All things told, I am actually that lonesome at times. If you’ve been reading all along, you’d know that all too well. I do crave the company of other people, but something in the metal-on-metal execution of my life leaves me unable to make that happen without unease. And so there I am, with “these lonesome ways of my soul.”


Dec 31 2010

Two-Thousand and Ten Answers, But No Solution

I have the singular ability to embarrass myself, which is convenient because it saves you the effort. The way I beat you to the punch by deprecating myself, I consider that a service I excel at. Like mama always said, if you can’t say anything good, say it about yourself, because for every finger you point there are three others pointing back and a thumb pointing off to the side. Just kidding, she never said that. She said she was proud of me, which counts in matters of the family.

In other news, alcohol is a helluva drug. I don’t drink often, but when I do, I drink dos drinkos. Or something like that.

2010 sucked shit. Did you know that? It had great promise, it did. End of the worst decade of my life. But you know what? I somehow ignored those promises and let them pass me by. I withered and shrivelled some, and then I whine about being alone. I’m the cause of my own misery. Did you know that? So what hope do I have in 2011? It’s just a year. It’s just another span of time, and the quality of my existence is not affected one iota by the name of the year. It will pass with or without my attention.

I have all the answers. I do, I have them. I know how to make myself and my life better. But I can’t take advantage of the answers. Too fucking proud to reach out and bring people in. I learned years ago that I have an unwelcome habit of making myself unwelcome by inviting myself along to the social whatevers. It was a painful, painful lesson, and I lost face from it. It’s best to go it alone unless I’m explicitly invited. But here’s the other edge of that blade: if the world doesn’t know you’re waiting on the call, it will be more than happy to let you stay alone while the more interesting people go off and do their things.

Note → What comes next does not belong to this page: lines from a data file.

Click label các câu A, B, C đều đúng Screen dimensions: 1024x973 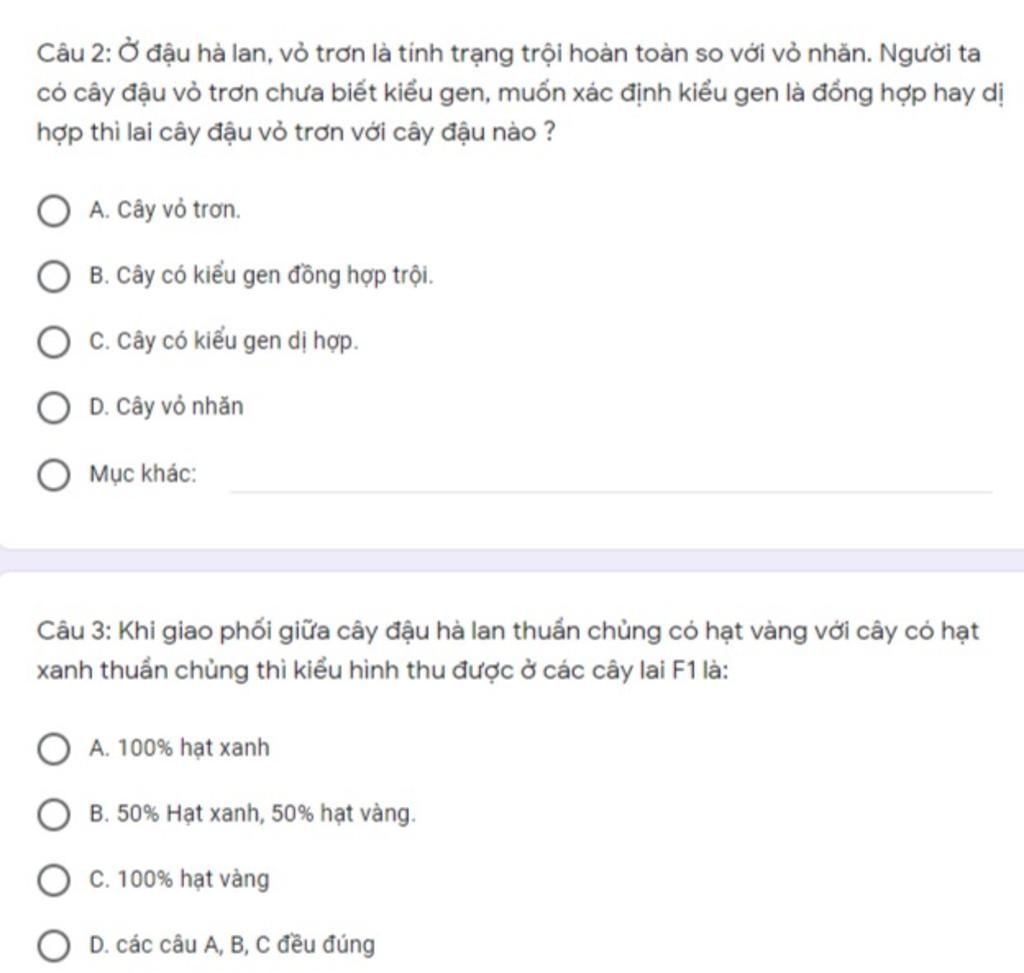coord(246,945)
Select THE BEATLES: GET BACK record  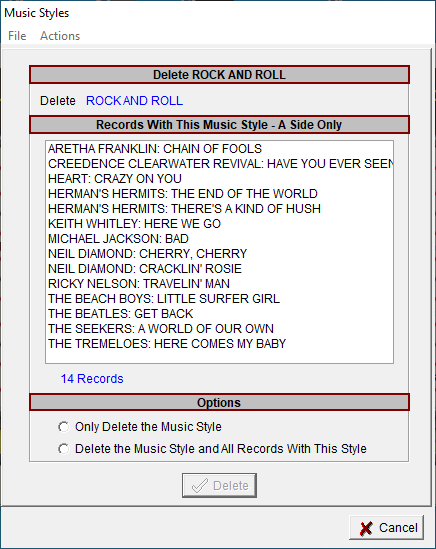219,314
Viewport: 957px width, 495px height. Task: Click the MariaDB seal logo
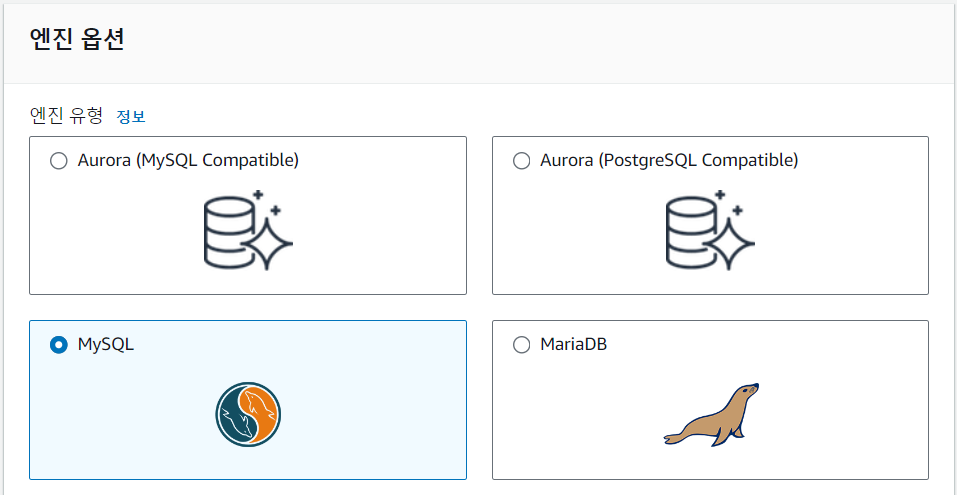(x=712, y=414)
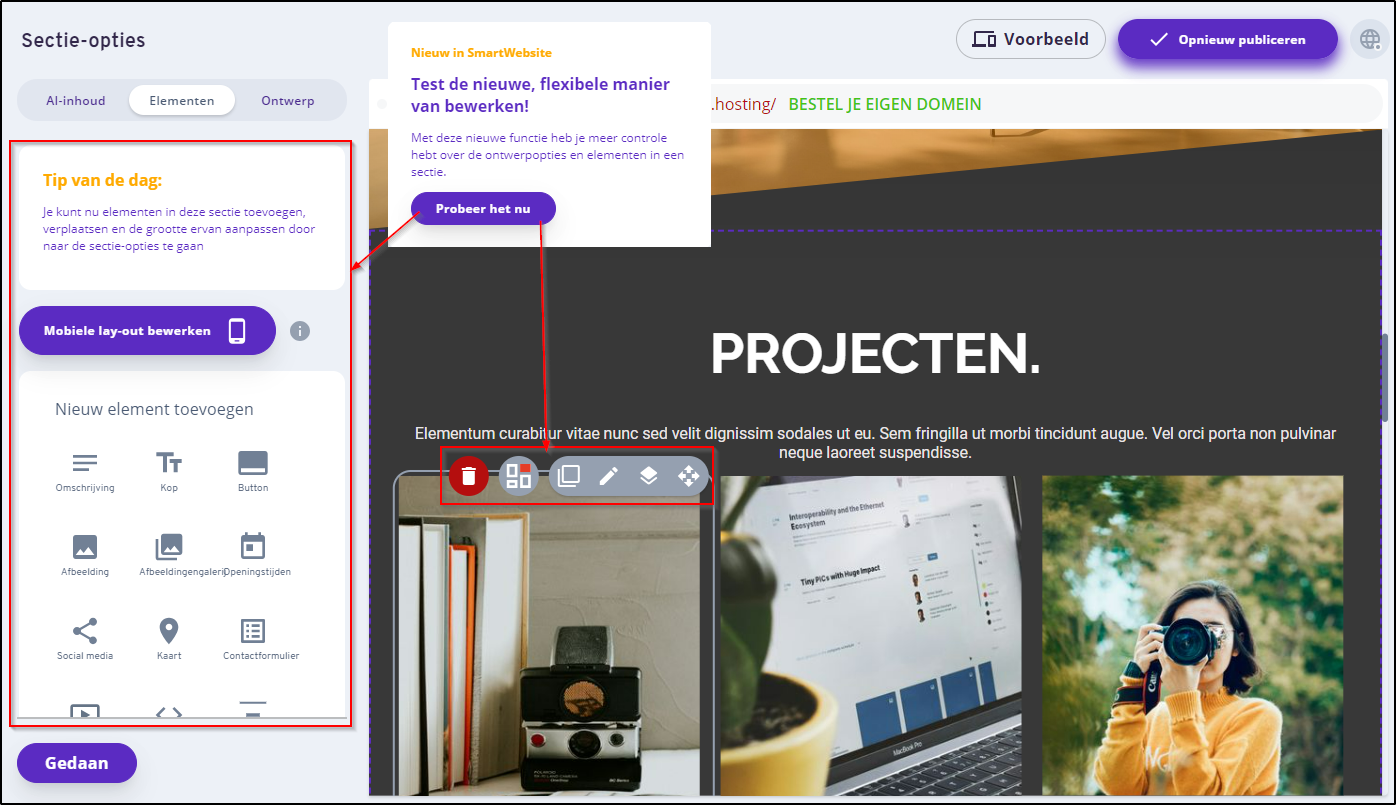Click the red trash delete icon

(x=469, y=476)
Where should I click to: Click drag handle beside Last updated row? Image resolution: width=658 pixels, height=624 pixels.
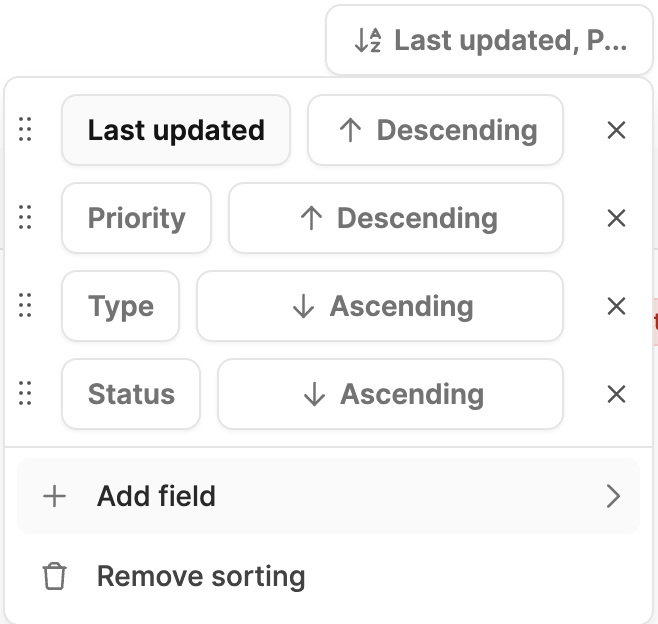(x=26, y=130)

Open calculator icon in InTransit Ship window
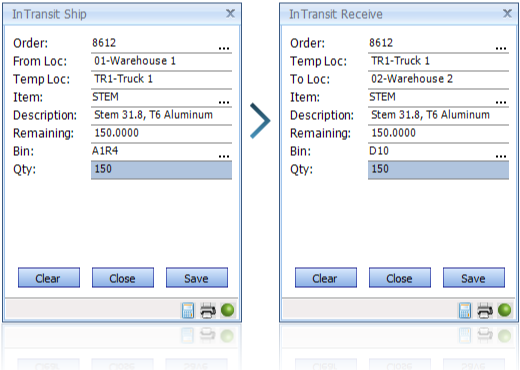[x=188, y=310]
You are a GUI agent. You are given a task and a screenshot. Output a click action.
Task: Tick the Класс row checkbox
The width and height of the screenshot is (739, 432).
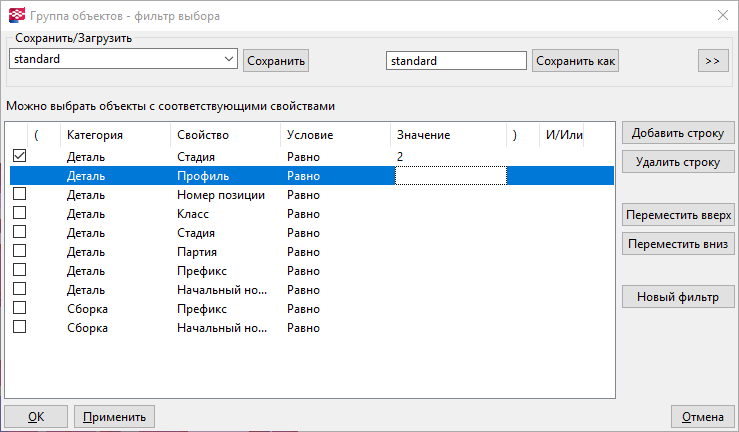click(19, 214)
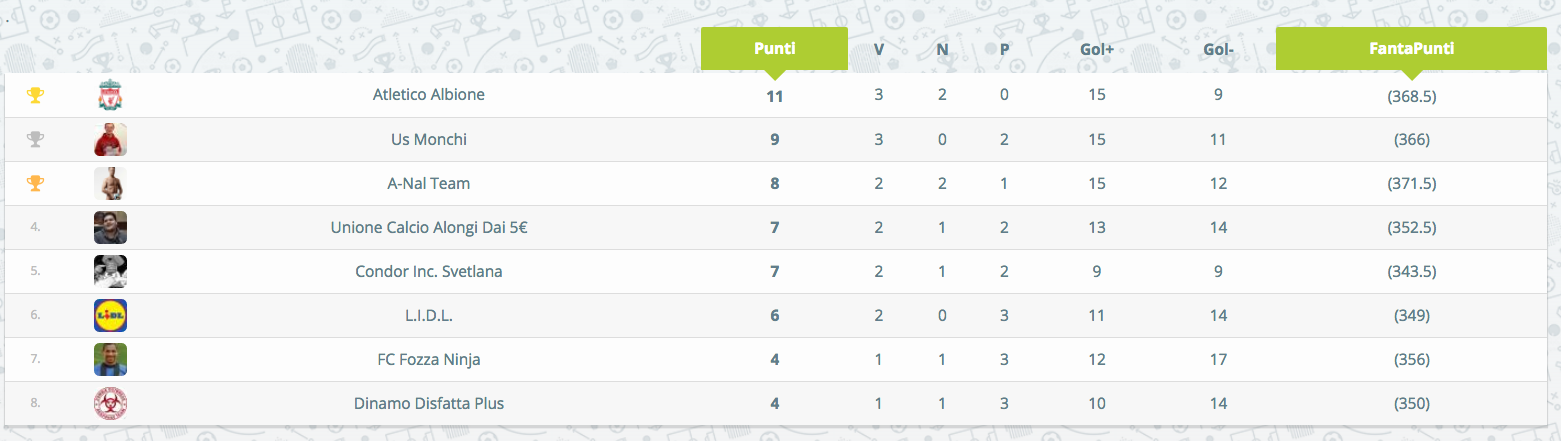
Task: Select the Dinamo Disfatta Plus biohazard crest
Action: [x=110, y=403]
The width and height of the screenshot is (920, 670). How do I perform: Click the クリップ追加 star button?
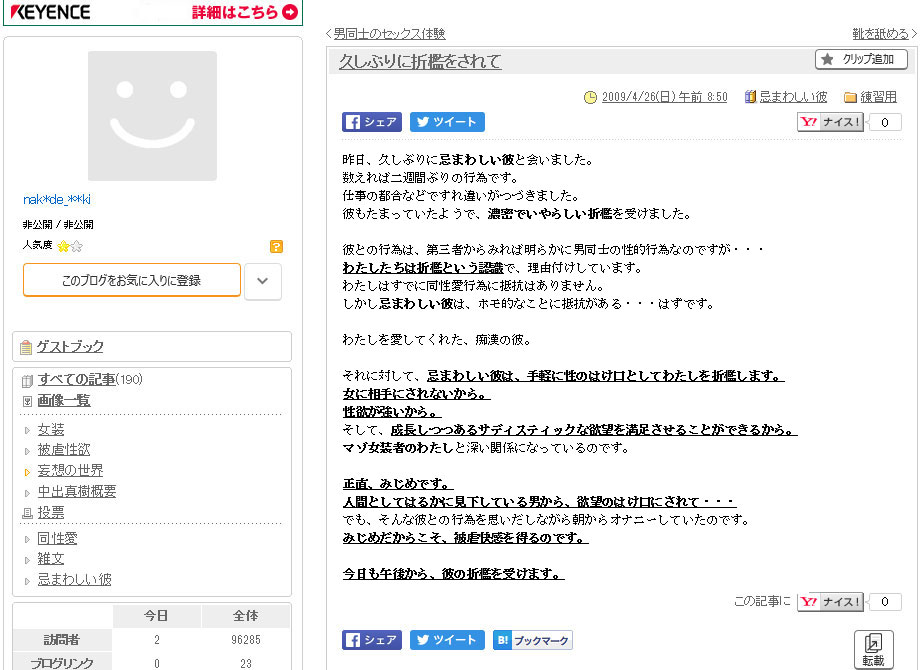(861, 60)
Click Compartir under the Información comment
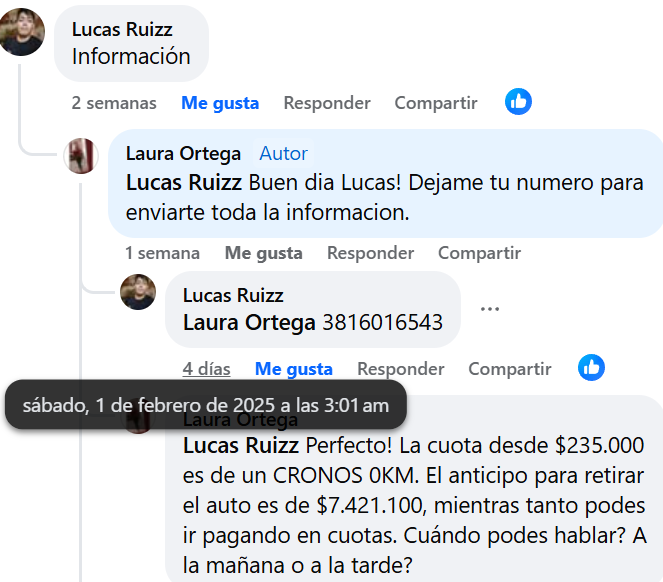The height and width of the screenshot is (582, 663). pos(436,103)
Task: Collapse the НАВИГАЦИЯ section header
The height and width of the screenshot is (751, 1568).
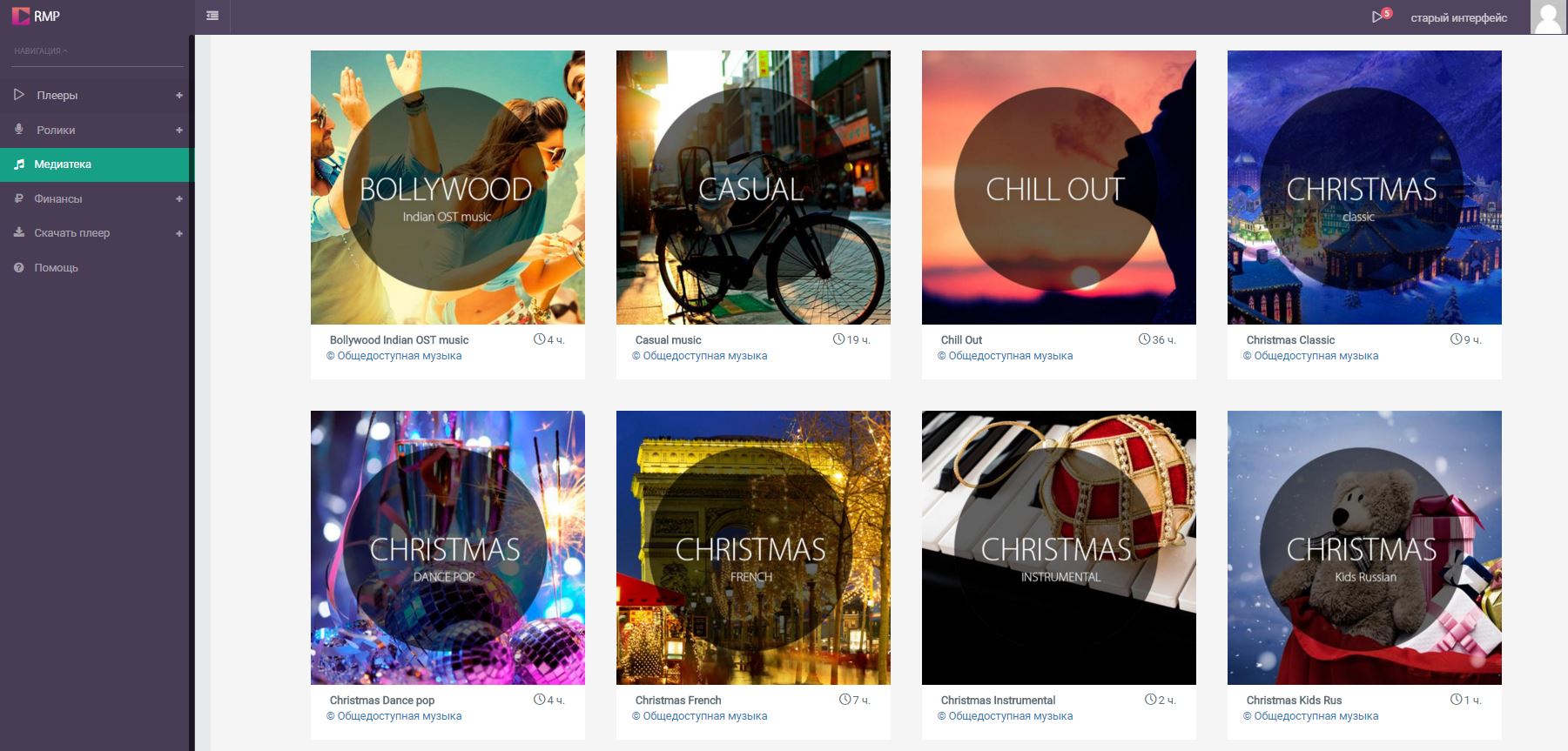Action: click(x=41, y=51)
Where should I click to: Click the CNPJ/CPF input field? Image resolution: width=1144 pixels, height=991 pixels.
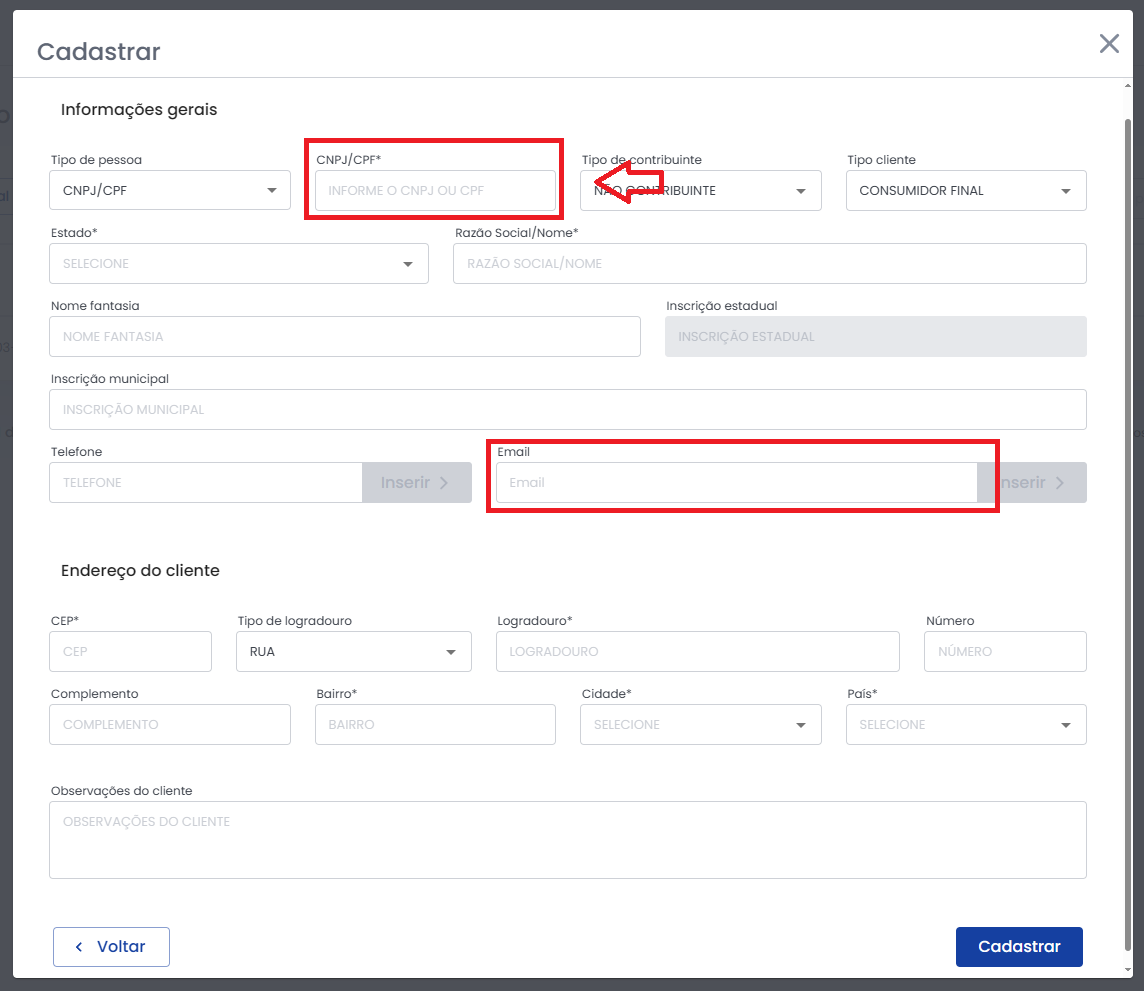pyautogui.click(x=435, y=190)
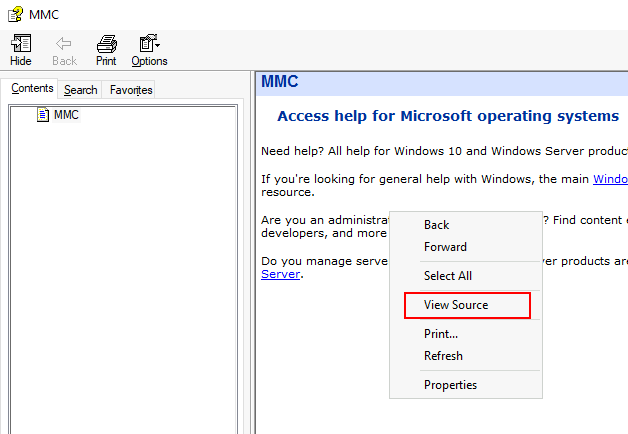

In the small world of small towns, small schools, and small groups, it’s easy to notice who’s alone. But the world at large, with all its billions of social circles, cliques, and ecosystems of people, the fact that you’re alone will never, ever be noticed, because to others, you may look like you’re too busy with your own little circles to join theirs. Which is, sometimes, the farthest from the truth.

So fuck 2010 for the embarrassment. And fuck 2011 for the solutions it won’t provide.


Apr 5 2007

On My Second Week As 35

Reflecting on my life and where it is now. Turned 35 a week ago; I’m almost at the statistical halfway point until death. Sometimes I feel halfway dead already, and that’s unsettling. Starting to see further signs of growing older.

As I sat down to write this entry, I cued up some music, logged in, and sat with a blank form; the words didn’t come, and the music was keeping them away. I’m now seeing what our parents went through, that mental focus gets harder and harder. I’ve said before that I can’t get any work done at a coffee shop unless I have relative isolation; the same is true when writing journals. Sometimes it happens, sometimes it doesn’t. I had to turn the music off so I could think. Nothing but the drone of my computers’ fans; no distracting sonic impulses, no melody to carry my thoughts off like so many children behind their pied piper. I don’t want to be this way, but it’s a progression that’s been occurring for a few years. I guess I’m finally starting to recognize it.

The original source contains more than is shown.